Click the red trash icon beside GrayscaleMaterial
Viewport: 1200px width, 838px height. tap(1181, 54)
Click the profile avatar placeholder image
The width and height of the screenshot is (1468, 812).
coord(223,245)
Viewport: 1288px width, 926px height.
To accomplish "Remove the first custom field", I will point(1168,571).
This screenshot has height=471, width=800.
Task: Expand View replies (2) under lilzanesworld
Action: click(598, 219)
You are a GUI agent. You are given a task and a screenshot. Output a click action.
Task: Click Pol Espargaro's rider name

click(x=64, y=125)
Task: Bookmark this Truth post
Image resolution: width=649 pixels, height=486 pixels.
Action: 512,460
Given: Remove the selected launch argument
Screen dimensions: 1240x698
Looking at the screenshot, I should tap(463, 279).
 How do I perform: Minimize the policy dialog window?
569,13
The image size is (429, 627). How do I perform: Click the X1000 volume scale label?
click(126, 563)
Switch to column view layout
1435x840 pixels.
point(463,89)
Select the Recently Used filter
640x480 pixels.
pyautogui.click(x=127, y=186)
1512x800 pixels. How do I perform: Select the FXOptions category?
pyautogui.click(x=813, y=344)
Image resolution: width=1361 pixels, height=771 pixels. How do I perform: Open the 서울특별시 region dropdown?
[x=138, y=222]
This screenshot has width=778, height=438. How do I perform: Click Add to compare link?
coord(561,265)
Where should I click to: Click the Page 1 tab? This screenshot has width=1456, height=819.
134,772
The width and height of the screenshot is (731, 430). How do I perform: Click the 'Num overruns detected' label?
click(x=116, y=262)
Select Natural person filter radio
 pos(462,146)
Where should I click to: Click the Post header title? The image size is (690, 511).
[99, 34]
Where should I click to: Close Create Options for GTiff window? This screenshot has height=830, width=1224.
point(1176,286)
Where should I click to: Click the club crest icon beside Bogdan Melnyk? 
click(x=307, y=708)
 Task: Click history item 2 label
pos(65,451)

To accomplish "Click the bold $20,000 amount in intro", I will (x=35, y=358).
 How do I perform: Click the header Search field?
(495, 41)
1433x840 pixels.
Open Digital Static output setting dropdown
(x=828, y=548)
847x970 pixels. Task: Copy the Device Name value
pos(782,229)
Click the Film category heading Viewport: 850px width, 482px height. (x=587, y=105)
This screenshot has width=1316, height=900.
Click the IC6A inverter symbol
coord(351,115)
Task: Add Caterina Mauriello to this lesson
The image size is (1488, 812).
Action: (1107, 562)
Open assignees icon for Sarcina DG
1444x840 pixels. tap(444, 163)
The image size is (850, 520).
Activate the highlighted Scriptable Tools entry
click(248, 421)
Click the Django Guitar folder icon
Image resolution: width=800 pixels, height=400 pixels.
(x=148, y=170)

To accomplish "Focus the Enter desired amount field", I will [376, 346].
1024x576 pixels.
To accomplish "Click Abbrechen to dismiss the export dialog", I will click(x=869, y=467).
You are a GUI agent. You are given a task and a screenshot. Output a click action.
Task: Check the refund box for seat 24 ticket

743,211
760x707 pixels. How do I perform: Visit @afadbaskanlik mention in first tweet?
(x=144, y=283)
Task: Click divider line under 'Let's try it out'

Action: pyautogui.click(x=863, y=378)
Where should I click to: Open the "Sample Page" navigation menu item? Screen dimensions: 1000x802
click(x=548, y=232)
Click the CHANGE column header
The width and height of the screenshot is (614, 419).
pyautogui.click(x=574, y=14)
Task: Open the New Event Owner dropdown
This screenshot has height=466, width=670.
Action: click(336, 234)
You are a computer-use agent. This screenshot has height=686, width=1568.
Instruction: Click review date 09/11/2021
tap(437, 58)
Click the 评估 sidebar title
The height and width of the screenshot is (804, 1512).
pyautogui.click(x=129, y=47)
★ ★ ★ ★ ★
• Exercise
Print the listing above again, every line unchanged.

• Right answer
Click the red trash icon beside GrayscaleMaterial
Viewport: 1200px width, 838px height. tap(1181, 54)
Click the profile avatar placeholder image
The width and height of the screenshot is (1468, 812).
coord(223,245)
Viewport: 1288px width, 926px height.
To accomplish "Remove the first custom field", I will point(1168,571).
This screenshot has height=471, width=800.
Task: Expand View replies (2) under lilzanesworld
Action: click(598, 219)
You are a GUI agent. You are given a task and a screenshot. Output a click action.
Task: Click Pol Espargaro's rider name

click(x=64, y=125)
Task: Bookmark this Truth post
Image resolution: width=649 pixels, height=486 pixels.
Action: 512,460
Given: Remove the selected launch argument
Screen dimensions: 1240x698
Looking at the screenshot, I should tap(463, 279).
 How do I perform: Minimize the policy dialog window?
569,13
The image size is (429, 627). How do I perform: Click the X1000 volume scale label?
click(126, 563)
Switch to column view layout
1435x840 pixels.
point(463,89)
Select the Recently Used filter
640x480 pixels.
pyautogui.click(x=127, y=186)
1512x800 pixels. How do I perform: Select the FXOptions category?
pyautogui.click(x=813, y=344)
Image resolution: width=1361 pixels, height=771 pixels. How do I perform: Open the 서울특별시 region dropdown?
[x=138, y=222]
This screenshot has width=778, height=438. How do I perform: Click Add to compare link?
coord(561,265)
Where should I click to: Click the Page 1 tab? This screenshot has width=1456, height=819.
134,772
The width and height of the screenshot is (731, 430). How do I perform: Click the 'Num overruns detected' label?
click(x=116, y=262)
Select Natural person filter radio
 pos(462,146)
Where should I click to: Click the Post header title? The image size is (690, 511).
[99, 34]
Where should I click to: Close Create Options for GTiff window? This screenshot has height=830, width=1224.
point(1176,286)
Where should I click to: Click the club crest icon beside Bogdan Melnyk? 
click(x=307, y=708)
 Task: Click history item 2 label
pos(65,451)

To accomplish "Click the bold $20,000 amount in intro", I will (x=35, y=358).
 How do I perform: Click the header Search field?
(495, 41)
1433x840 pixels.
Open Digital Static output setting dropdown
(x=828, y=548)
847x970 pixels. Task: Copy the Device Name value
pos(782,229)
Click the Film category heading Viewport: 850px width, 482px height. (x=587, y=105)
This screenshot has width=1316, height=900.
Click the IC6A inverter symbol
coord(351,115)
Task: Add Caterina Mauriello to this lesson
The image size is (1488, 812).
Action: (1107, 562)
Open assignees icon for Sarcina DG
1444x840 pixels. tap(444, 163)
The image size is (850, 520).
Activate the highlighted Scriptable Tools entry
click(248, 421)
Click the Django Guitar folder icon
Image resolution: width=800 pixels, height=400 pixels.
(x=148, y=170)

To accomplish "Focus the Enter desired amount field", I will [376, 346].
1024x576 pixels.
To accomplish "Click Abbrechen to dismiss the export dialog", I will click(x=869, y=467).
You are a GUI agent. You are given a task and a screenshot. Output a click action.
Task: Check the refund box for seat 24 ticket

743,211
760x707 pixels. How do I perform: Visit @afadbaskanlik mention in first tweet?
(x=144, y=283)
Task: Click divider line under 'Let's try it out'

Action: pyautogui.click(x=863, y=378)
Where should I click to: Open the "Sample Page" navigation menu item? Screen dimensions: 1000x802
click(x=548, y=232)
Click the CHANGE column header
The width and height of the screenshot is (614, 419).
pyautogui.click(x=574, y=14)
Task: Open the New Event Owner dropdown
This screenshot has height=466, width=670.
Action: click(336, 234)
You are a computer-use agent. This screenshot has height=686, width=1568.
Instruction: Click review date 09/11/2021
tap(437, 58)
Click the 评估 sidebar title
The height and width of the screenshot is (804, 1512).
pyautogui.click(x=129, y=47)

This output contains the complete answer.